Anyone interested in simple Shaker architecture and traditional handcraft methods will flip to explore these beautiful grounds, where the Shaker devotion to the marriage of form and function is a natural extension of their honest, hardworking ideals. Messy with the business of creating–fabric scraps, worn leather, spools of colorful thread, baskets spilling wool–the workshops are perhaps the best testament to their credo, “Beauty is in utility.” I’m still in awe. The East Family Sisters Shop, with walls covered in tapestry, cross stitch and fabric, is dedicated to preparing wool, spinning yarn and working on some of the earliest American looms, while the men’s workshop turns out handmade brooms of endless variety: large brooms, buddy brooms, whisk brooms, pot scrubbers, tailor’s brushes, and cake testers. To this day, they’re still one of the largest producers of handmade brooms in the country; you can buy them at the shop. At the Cooper’s shop, the woodworker makes handsome-looking wooden vessels, including buckets, barrels and butter churners. And in the three-storied Centre Family House, the village’s impressive living museum where herb sacks hang on beds to protect the straw mattresses from insects, basketmaking and tanning/cobbling workshops are set up for demonstration, and to admire the old, beautiful tools and original (aesthetically pleasing) results of their labor. I’d know plenty of people who’d buy those leather uppers today.

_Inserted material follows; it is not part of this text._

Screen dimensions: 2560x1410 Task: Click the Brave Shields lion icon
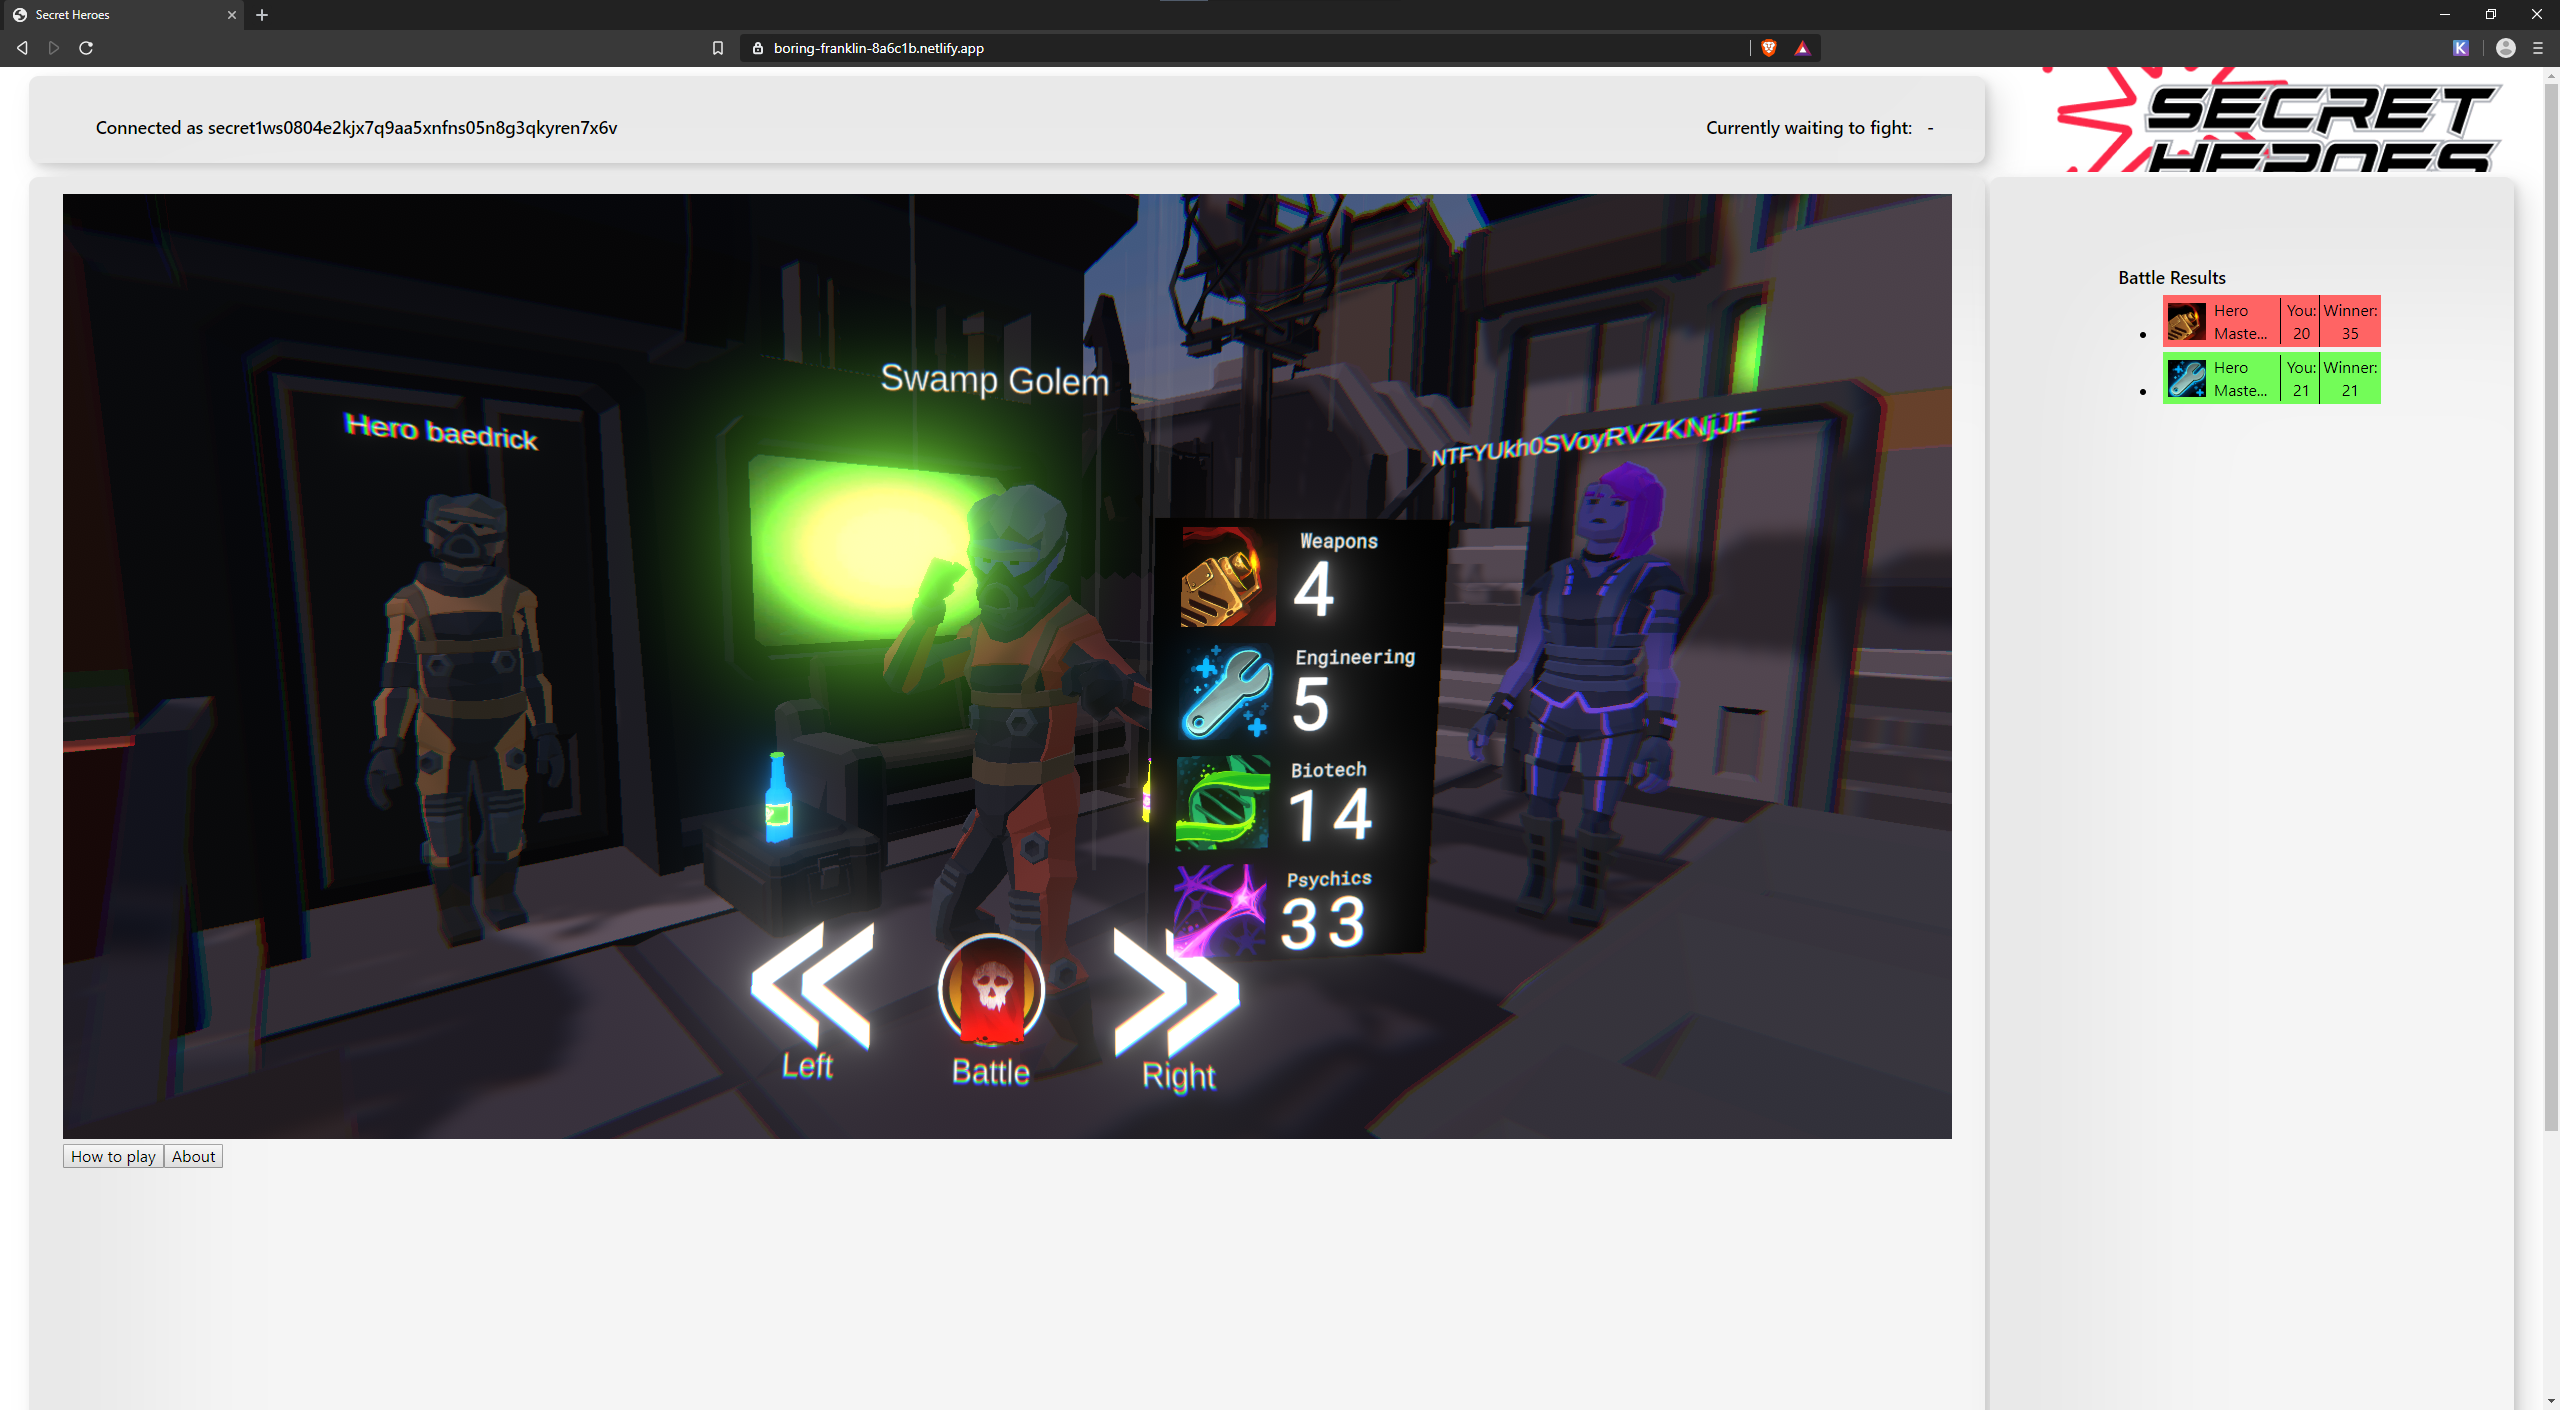coord(1768,48)
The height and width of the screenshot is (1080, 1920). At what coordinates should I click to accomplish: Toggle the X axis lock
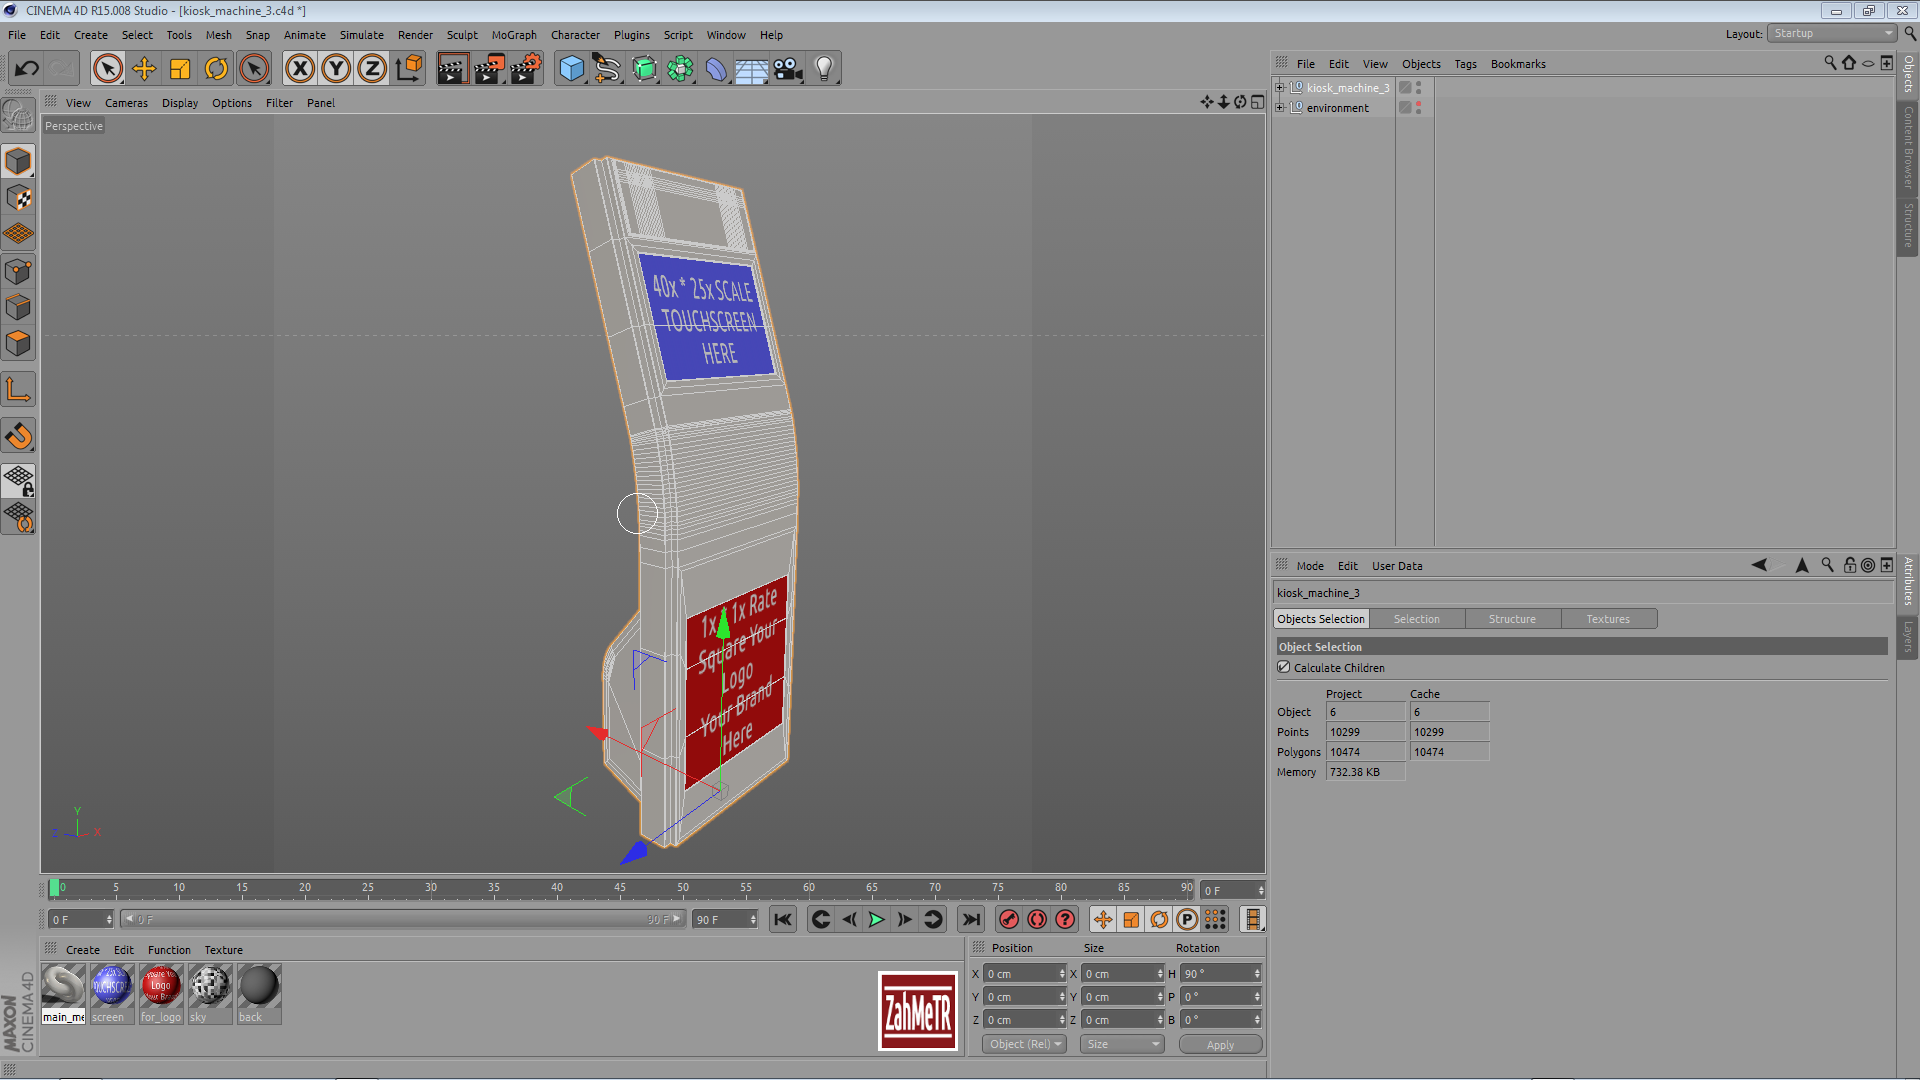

It’s a good thing there’s an inn with 70 rooms spread across the grounds–above the restaurant and in old washhouses and sex-separated dormitories–because it would be a mad rush to to take it all in during an afternoon viewing. I was so disappointed when the inn was booked solid in October, but the unintentional silver lining: it was all but deserted at the end of November. We had the place to ourselves, and fall lasts longer in the Bluegrass State, so there were still brightly colored leaves in trees and a 10-degree bump in the weather. My six-year-old and I spent two days obsessing over the giant old wooden looms, carding wool, riding in horse-drawn carriages, petting the animals, feeding the ducks, smelling herbs in the medicinal garden, and touring some of the most beautiful old buildings I have ever seen. And because we stayed the night, our pace was slow and unhurried, leaving time to climb atop old farm equipment, linger in the sun-dappled lanes crisscrossing the rolling property, hop up on the wooden swing overlooking a pasture with two white horses, and take a short walk out to the crumbling cemetery at the edge of the village. We ate meals in the Treasury Building restaurant, and at night, after the last bit of sunlight dropped beneath the hills, we read books and played board games in our no-frills Shaker-style room, its white walls marked only by painted trim and peg rails. I think we did the Shakers proud (full disclosure: I may or may not have donned a woven bonnet on occasion).